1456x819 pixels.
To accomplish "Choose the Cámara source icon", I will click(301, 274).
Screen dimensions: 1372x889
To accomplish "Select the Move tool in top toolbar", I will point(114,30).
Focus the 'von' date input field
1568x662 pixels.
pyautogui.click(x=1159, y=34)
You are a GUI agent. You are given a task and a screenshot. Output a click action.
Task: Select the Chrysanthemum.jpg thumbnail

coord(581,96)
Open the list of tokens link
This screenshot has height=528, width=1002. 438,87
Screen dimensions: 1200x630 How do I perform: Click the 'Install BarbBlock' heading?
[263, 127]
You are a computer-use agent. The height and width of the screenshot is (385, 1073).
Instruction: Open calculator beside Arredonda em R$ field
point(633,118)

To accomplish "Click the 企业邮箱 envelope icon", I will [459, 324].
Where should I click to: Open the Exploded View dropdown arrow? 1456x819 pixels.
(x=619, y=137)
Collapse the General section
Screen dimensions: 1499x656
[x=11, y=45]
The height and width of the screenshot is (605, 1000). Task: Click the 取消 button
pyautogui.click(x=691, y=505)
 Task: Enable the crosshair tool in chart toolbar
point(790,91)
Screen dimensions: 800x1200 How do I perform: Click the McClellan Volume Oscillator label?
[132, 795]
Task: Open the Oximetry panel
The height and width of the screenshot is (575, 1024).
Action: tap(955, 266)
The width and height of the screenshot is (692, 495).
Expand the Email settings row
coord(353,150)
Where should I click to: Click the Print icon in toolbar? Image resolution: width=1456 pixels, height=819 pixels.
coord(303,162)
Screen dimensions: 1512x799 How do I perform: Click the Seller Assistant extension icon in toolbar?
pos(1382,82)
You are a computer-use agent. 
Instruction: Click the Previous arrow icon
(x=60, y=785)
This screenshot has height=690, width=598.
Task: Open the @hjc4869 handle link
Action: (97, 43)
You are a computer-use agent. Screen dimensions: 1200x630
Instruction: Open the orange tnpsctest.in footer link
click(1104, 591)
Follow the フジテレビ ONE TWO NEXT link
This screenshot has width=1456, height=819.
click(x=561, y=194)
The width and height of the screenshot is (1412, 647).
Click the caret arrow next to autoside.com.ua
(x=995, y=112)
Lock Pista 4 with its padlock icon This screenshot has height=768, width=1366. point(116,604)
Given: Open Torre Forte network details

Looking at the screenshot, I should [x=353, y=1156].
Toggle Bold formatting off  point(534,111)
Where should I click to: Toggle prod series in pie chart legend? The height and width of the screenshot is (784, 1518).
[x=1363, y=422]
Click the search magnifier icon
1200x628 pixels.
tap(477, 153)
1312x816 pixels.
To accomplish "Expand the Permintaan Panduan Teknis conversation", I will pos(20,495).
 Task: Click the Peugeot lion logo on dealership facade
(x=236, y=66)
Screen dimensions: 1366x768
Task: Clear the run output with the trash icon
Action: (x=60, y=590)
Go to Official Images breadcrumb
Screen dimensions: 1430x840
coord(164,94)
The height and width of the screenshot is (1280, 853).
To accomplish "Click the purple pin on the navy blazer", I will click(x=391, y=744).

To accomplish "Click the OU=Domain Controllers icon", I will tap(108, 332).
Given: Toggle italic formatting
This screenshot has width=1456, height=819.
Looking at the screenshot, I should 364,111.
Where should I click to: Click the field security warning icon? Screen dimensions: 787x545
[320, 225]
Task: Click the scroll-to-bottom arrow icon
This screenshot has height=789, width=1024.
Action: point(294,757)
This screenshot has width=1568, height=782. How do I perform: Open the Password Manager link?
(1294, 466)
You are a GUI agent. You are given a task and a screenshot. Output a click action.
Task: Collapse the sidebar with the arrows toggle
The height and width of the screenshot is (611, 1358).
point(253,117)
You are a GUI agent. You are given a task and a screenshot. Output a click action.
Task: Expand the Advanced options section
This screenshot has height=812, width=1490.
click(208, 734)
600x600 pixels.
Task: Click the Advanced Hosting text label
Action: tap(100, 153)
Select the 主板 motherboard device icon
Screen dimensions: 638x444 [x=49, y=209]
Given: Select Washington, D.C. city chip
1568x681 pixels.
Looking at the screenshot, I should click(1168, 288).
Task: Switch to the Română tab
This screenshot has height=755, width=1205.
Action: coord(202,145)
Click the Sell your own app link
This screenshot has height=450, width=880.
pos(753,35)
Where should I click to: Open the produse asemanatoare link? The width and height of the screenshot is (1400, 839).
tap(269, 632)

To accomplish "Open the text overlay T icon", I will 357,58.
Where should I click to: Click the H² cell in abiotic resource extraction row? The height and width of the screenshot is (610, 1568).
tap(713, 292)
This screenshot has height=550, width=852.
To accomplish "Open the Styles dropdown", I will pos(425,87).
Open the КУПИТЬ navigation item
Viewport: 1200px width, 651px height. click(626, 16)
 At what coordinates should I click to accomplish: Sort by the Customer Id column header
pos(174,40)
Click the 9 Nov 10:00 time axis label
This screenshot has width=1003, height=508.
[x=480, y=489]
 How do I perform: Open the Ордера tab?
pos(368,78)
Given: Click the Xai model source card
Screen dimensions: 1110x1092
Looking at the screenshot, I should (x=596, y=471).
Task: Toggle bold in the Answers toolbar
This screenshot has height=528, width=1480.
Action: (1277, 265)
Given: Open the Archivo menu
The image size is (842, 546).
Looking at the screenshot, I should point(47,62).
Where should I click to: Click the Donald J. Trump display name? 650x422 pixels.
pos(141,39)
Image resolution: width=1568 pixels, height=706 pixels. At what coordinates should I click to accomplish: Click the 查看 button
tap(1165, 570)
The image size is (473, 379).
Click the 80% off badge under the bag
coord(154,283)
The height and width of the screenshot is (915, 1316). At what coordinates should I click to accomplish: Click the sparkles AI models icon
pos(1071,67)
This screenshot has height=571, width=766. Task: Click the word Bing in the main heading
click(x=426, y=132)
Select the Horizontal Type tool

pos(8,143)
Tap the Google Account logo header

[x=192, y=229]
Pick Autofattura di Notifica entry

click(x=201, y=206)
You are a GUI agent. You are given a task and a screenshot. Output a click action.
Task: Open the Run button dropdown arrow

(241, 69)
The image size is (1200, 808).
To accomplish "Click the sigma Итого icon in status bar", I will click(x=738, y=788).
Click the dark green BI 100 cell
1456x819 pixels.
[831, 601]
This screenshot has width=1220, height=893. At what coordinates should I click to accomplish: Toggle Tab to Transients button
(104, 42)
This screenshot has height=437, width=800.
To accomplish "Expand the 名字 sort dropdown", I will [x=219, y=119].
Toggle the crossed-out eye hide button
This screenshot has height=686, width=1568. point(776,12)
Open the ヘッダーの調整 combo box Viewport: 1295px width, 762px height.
......
* _TASK_: Render the records starting with the line that contains "This screenshot has width=1568, height=782." and going on through the line that contains "(1294, 466)" as a two-column CSV with the header instruction,response. Give one row per record: its text in instruction and its answer in response, each in a single quoted field with line breaks turned into spaces.

* _RIGHT ANSWER_:
instruction,response
"This screenshot has width=1568, height=782. How do I perform: Open the Password Manager link?","(1294, 466)"